Mortgages. The Pitfall Of Interest Only Mortgages.
Mortgages. The Pitfall Of Interest Only Mortgages.

In the first three months of 2002, just 9% of all new mortgages were interest-only, but by the last quarter of 2005, this figure had risen to 23%. Amongst first-time buyers, the numbers increased from 6% to 15% (Source: Council of Mortgage Lenders).
The reason for this surge is clear: family economics. With an interest-only mortgage, monthly repayments cover only the ongoing interest, keeping payments low. Repayment of the capital borrowed is deferred to the end of the mortgage term when it must be repaid as a lump sum. This trend reflects borrowers' desire to minimize fixed monthly outgoings to maintain their lifestyle, enjoying nice cars, nights out, and holidays abroad. However, the reluctance to reduce lifestyle spending, combined with steadily rising house prices, could create future problems. If borrowers aren't repaying any of the capital now, how will they manage to repay it later?
Prompted by concerns from the Financial Services Authority (FSA), many lenders have become stricter when assessing applications for interest-only mortgages.
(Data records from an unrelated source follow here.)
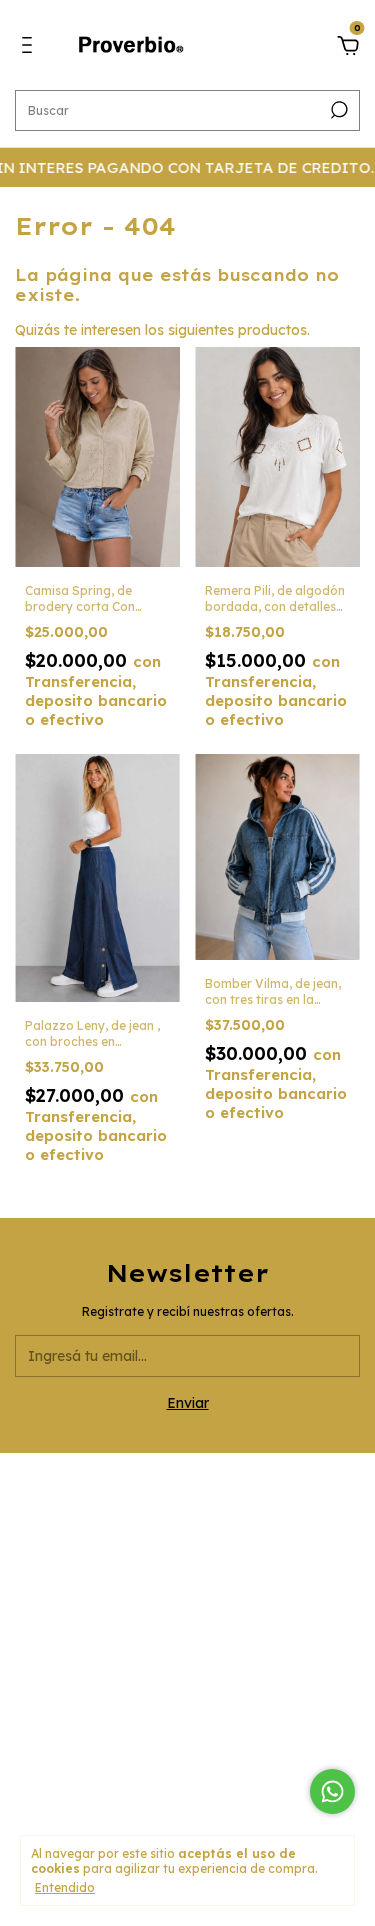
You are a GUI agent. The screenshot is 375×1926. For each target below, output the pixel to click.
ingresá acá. (187, 1763)
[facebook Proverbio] (188, 1607)
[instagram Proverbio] (138, 1607)
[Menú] (30, 48)
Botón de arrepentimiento (187, 1776)
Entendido (65, 1887)
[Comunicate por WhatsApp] (332, 1791)
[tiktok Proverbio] (237, 1607)
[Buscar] (337, 110)
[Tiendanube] (187, 1805)
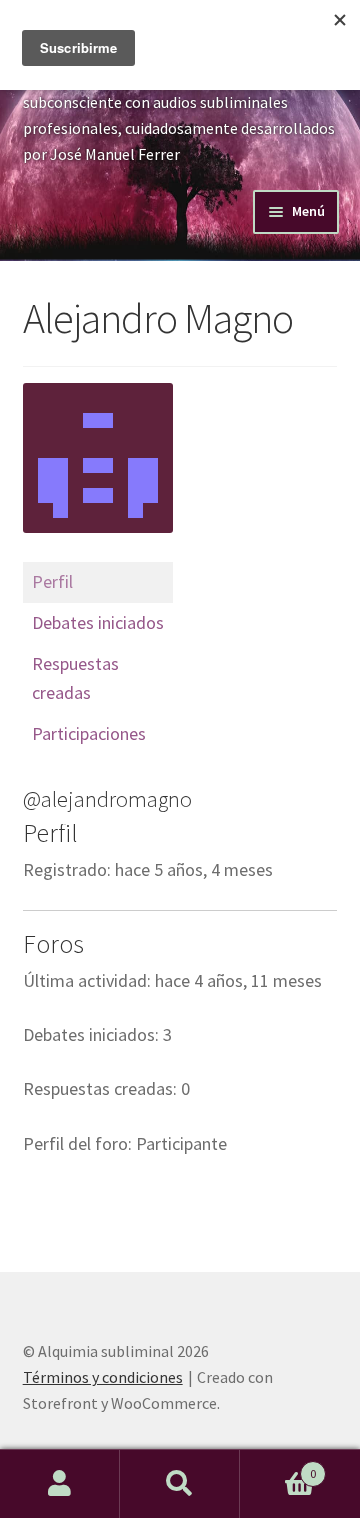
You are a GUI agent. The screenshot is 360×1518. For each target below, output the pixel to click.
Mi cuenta (60, 1484)
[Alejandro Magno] (98, 553)
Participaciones (89, 733)
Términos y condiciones (103, 1377)
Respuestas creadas (75, 678)
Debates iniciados (98, 622)
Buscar (180, 1484)
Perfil (52, 581)
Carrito (278, 1466)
They now insist on a viable repayment plan before approving the loan. These repayment vehicles might include the tax-free cash forecast from a pension policy, an ISA, or another regular investment or savings scheme. The risk is that borrowers might cancel their savings schemes after securing the mortgage.
If this happens, borrowers may face the need to sell their home and downsize to repay the mortgage capital when retirement arrives. This is a scenario both lenders and the FSA are eager to avoid.
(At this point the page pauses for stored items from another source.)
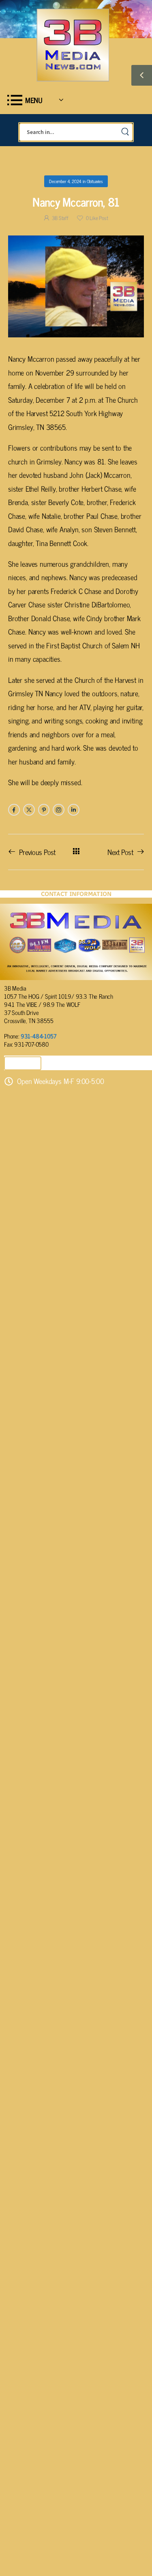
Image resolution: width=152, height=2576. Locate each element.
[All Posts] (76, 851)
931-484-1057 (38, 1036)
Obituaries (95, 181)
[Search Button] (125, 132)
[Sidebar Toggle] (141, 75)
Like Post (97, 218)
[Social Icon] (14, 810)
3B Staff (60, 218)
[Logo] (72, 45)
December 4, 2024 (65, 181)
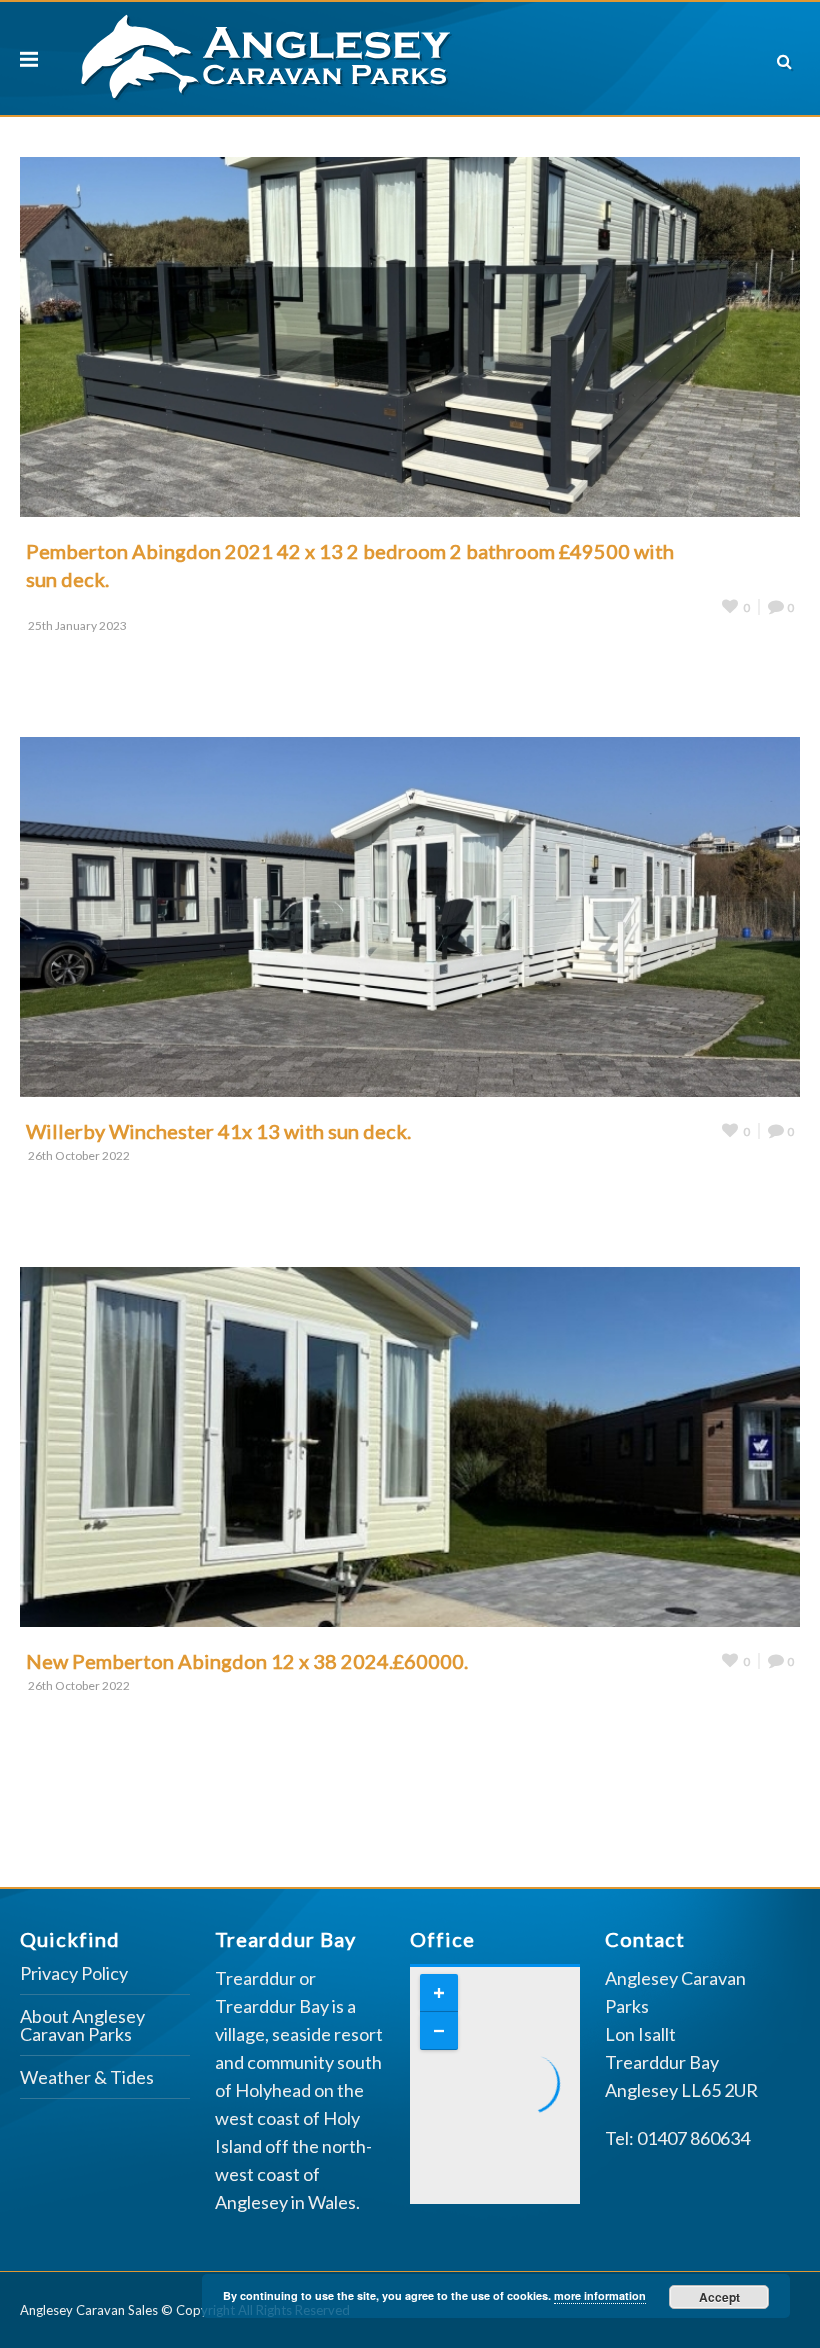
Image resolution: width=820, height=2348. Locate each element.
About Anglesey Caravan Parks (82, 2026)
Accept (719, 2297)
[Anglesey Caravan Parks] (266, 54)
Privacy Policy (74, 1974)
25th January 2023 (77, 625)
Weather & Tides (87, 2078)
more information (600, 2295)
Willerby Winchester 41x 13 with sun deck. (218, 1131)
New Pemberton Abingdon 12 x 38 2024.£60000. (247, 1661)
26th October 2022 (79, 1155)
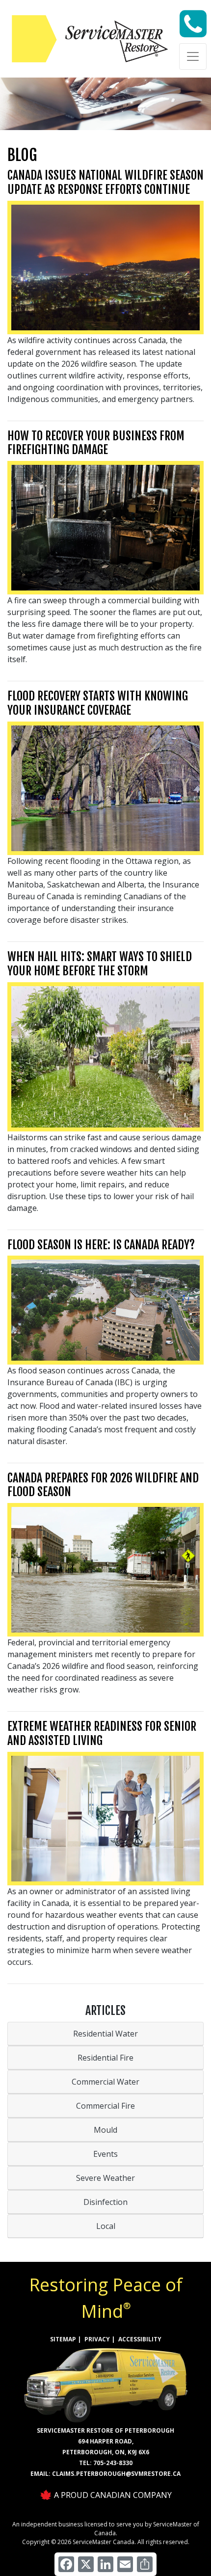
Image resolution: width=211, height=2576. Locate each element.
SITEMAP (63, 2339)
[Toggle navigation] (193, 56)
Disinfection (105, 2202)
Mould (105, 2129)
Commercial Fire (105, 2105)
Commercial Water (105, 2081)
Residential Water (105, 2033)
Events (105, 2153)
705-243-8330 (112, 2463)
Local (105, 2226)
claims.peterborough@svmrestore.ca (116, 2473)
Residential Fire (105, 2057)
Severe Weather (105, 2178)
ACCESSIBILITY (139, 2339)
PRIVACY (97, 2339)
Twenty years ago, interest-only mortgages were common, with endowment policies being the popular investment for repaying the capital. However, returns on endowment policies have not been as high as expected, leaving many homeowners with a capital repayment shortfall. Endowment policies have failed to be the "guaranteed" repayment solution many assumed they would be. Given today's economic and investment environment, it is difficult to be certain of any scheme to repay the capital.
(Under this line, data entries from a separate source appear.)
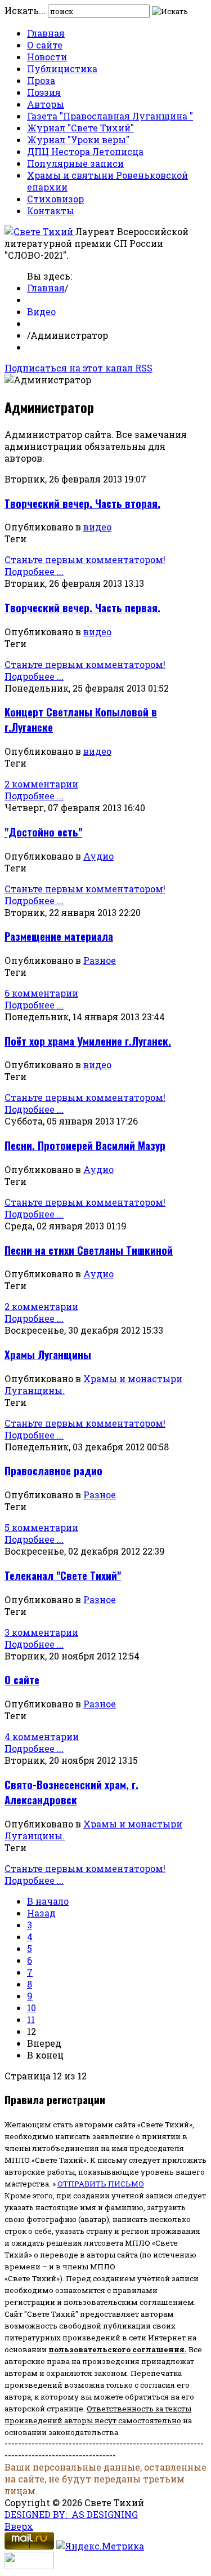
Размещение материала (59, 936)
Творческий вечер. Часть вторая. (82, 503)
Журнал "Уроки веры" (78, 139)
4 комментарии (42, 1736)
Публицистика (62, 68)
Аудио (98, 856)
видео (97, 527)
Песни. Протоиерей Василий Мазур (85, 1145)
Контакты (50, 210)
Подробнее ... (34, 571)
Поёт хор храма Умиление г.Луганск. (88, 1040)
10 (31, 2007)
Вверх (19, 2526)
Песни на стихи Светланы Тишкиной (89, 1250)
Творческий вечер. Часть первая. (82, 607)
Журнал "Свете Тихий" (80, 128)
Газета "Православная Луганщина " (110, 116)
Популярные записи (75, 163)
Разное (99, 960)
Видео (41, 311)
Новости (47, 57)
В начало (48, 1901)
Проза (41, 80)
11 (31, 2019)
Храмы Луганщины (48, 1354)
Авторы (45, 104)
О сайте (44, 45)
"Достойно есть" (43, 831)
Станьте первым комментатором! (85, 559)
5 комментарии (41, 1527)
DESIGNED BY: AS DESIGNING (71, 2514)
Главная (46, 33)
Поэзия (44, 92)
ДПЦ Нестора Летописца (85, 151)
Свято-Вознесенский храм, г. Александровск (71, 1792)
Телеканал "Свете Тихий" (63, 1575)
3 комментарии (41, 1632)
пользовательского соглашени (113, 2349)
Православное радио (53, 1470)
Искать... (25, 10)
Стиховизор (55, 199)
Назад (41, 1913)
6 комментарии (41, 993)
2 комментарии (41, 784)
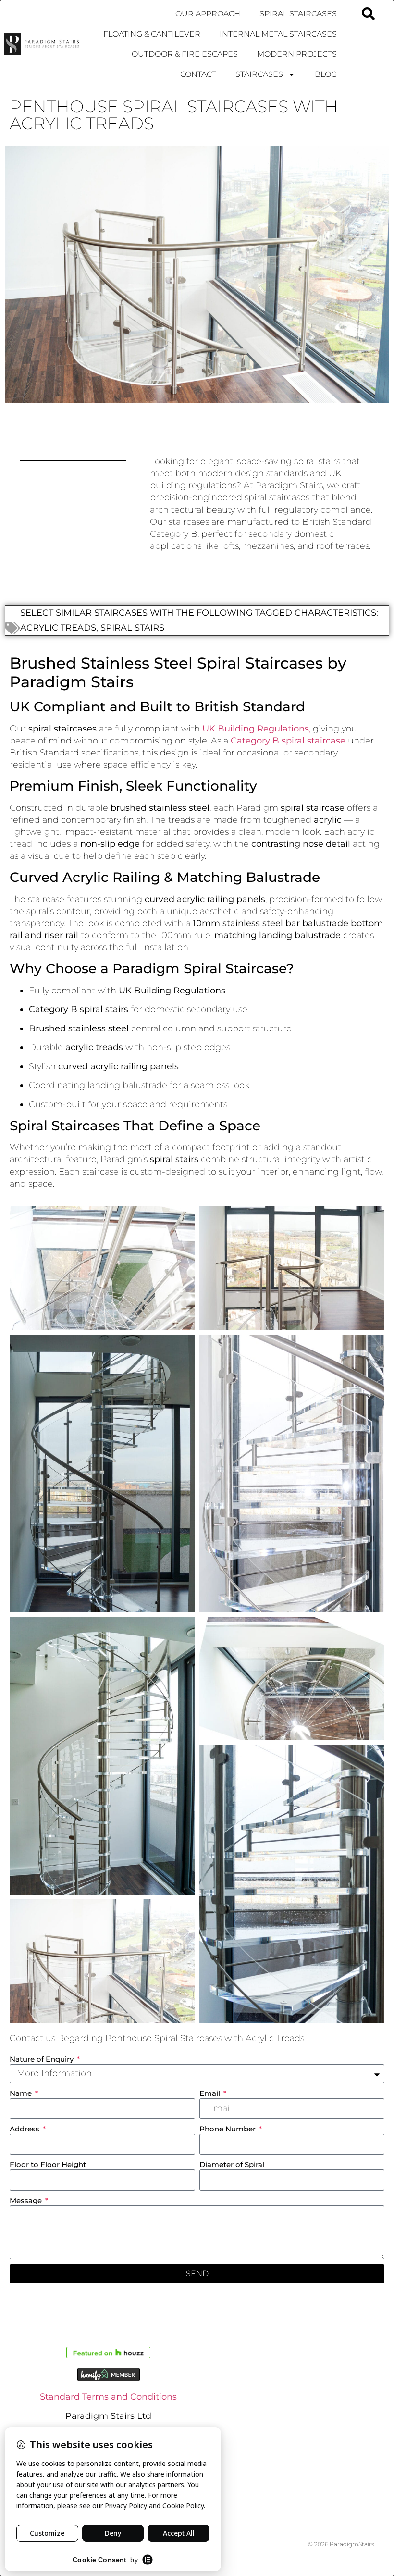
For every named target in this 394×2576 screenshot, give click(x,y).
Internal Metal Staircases (278, 33)
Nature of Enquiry (42, 2059)
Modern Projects (297, 54)
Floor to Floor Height (48, 2164)
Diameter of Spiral (231, 2164)
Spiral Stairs (132, 627)
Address (25, 2128)
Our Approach (207, 13)
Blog (326, 74)
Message (27, 2200)
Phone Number (228, 2128)
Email (210, 2093)
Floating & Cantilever (151, 33)
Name (22, 2093)
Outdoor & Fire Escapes (185, 54)
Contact (198, 74)
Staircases (259, 74)
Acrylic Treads (58, 627)
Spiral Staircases (298, 13)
As the shortcomings of endowment policies became apparent, interest-only mortgages fell out of favour, and repayment mortgages became the norm. But now the pendulum is swinging back. Interest-only mortgages are gaining popularity again due to high house prices and people's desire to get onto and move up the housing ladder without economizing on other spending areas.
Family finance pressures will likely continue to drive demand for interest-only mortgages. However, it is the responsibility of mortgage brokers and lenders to highlight alternative options to their clients.
Traditionally, a 25-year mortgage term was the norm for young buyers. Now, repayment periods can stretch to 30 or even 35 years, making repayment mortgages more affordable. For example, the monthly repayments for a £125,000 repayment mortgage over 25 years at 4.9% would cost £731.69 per month. Stretching the repayment period to 35 years drops the payment to £628.16 per month, saving £103.53 in cash flow.
Borrowers can make optional lump sum repayments as family finances permit, reducing the outstanding capital. In practice, people tend to move house every eight to ten years, and each move represents an opportunity to reassess long-term family finances.
Other solutions are available. For instance, arranging a mortgage where part of the loan is on a repayment basis and the balance on interest-only offers a midway option. This approach begins the repayment process, and when the family income grows or the borrower moves home, they can reassess the most suitable mortgage type.
It's important to avoid speculation when it comes to home finances. Mortgages are complex, and there is never just one solution. Professional advice is crucial; using a mortgage broker who can search the entire market is highly recommended.